Barbecued Chicken – It Is So Versatile

The Versatility Of Barbequed Chicken

BBQ Chicken

The humble barbecued chicken is eaten more than any other meat, but in some circles, it is seen as a poor relation. If all else fails, let’s have chicken! So in this article, I would like to pay homage to the barbecued chicken for its versatility and culinary benefits.


Nutritionally, chicken is rich in potassium, calcium and contains no carbohydrates, so is often the choice of people who are on a diet. However, if you choose to eat chicken skin, which is mostly fat, you will be consuming more calories. Also, the cooking method can add calories, frying for example. But doesn’t fried chicken with the skin on taste great! Barbecued chicken without the skin somehow doesn’t have the same appeal.

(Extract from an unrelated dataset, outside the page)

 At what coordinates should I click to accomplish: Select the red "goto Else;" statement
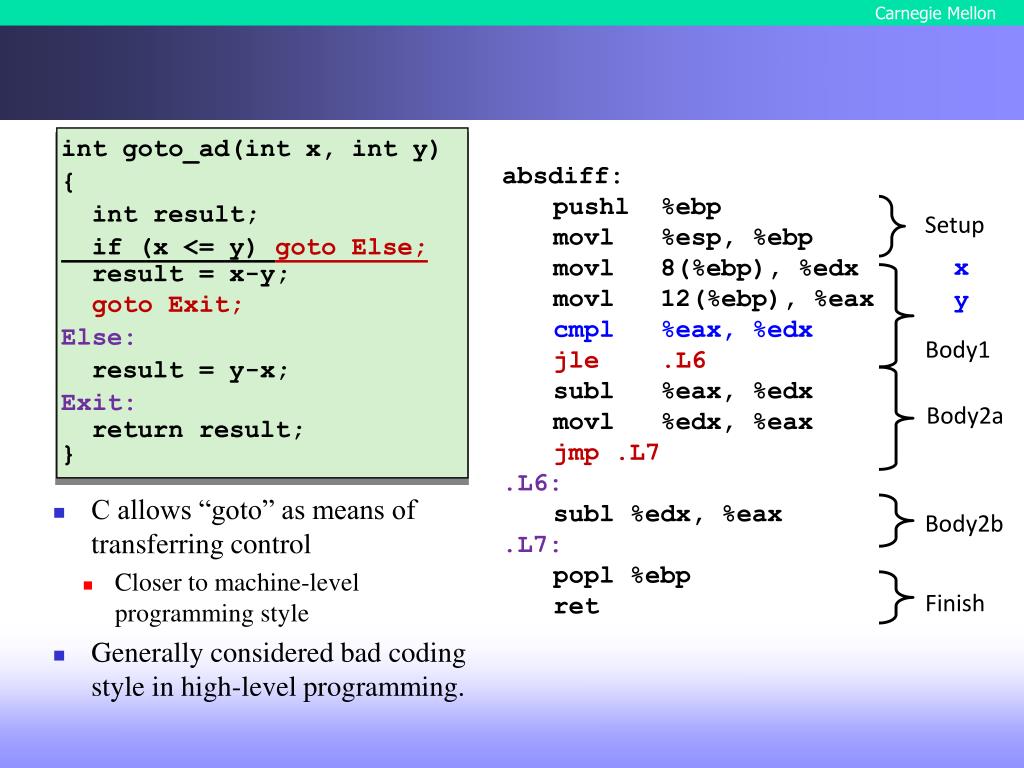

Barbecued Chicken – Cooking Methods

Spit Basket

Spit Basket

You should also be aware that some methods of cooking will deliver different things. Roasting a chicken in a conventional oven often dries it out. The same happens with grilling, which means that you either have to add oil or wrap it in foil. Either way, it begins to compromise the taste. It probably won’t surprise you when I extol the virtues of rotisserie cooking for your chicken. You can achieve a balance of crispy skin, with moisture retention. And it gives you opportunities to enhance the flavour.

Barbecued Chicken Recipes

Chicken with Lemon

Chicken with Lemon

As chicken is a delicate white meat with various cuts, let’s look at some options to get the best out of your chicken. It does not have a strong taste, so it is easy to smother it with sauces, which just leaves you with the texture of chicken, but none of the taste. It does however, chicken does marry very well with some delicate flavourings that do allow the natural taste of the chicken to be retained.

Barbecued chicken with lemon is one of my favourites. Cut a lemon into quarters and put them into the chicken’s cavity. After about 30 minutes cooking the lemons will boil and the lemon juice will naturally percolate underneath the skin. This leaves a very delicate flavour of lemon. Traditional sage and onion (often the base of many stuffings) can be used in the same way. Put fresh sage leaves and a quartered onion in the cavity and the same cooking process from your rotisserie will flavour the meat prior to carving.

If you want to “bring on the flavours” then mix your herbs and spices with some melted butter and slide it under the chicken skin, using a finger to loosen the skin as you go. Then, by rubbing the skin from the outside you can distribute the mixture throughout the chicken.

For chicken breast meat, consider using kebabs. Cut the meat into 2.5cm cubes and let them marinade in a mixture of olive oil, lemon juice and chilli powder for about 30 minutes. Cook for about 10 minutes and for such little effort you will be stunned by the taste.

Marinading is a great way to enhance the flavour of chicken, without detracting from the original taste. Use your marinades sparingly to start with and then if you need to strengthen them, you can.

Barbecued Chicken Sauces

Jerk Sauce

Jerk Sauce

Jerk sauce is one of the most popular sauces for barbecued chicken.  You can buy from quite a variety in supermarkets, but why not try making your own.  Be aware when cooking with sauces that they only need to be applied towards the end of cooking or they simply burn.  Chilly based sauces are great for dipping after cooking.  In fact most sauces are best served cool for dipping after cooking.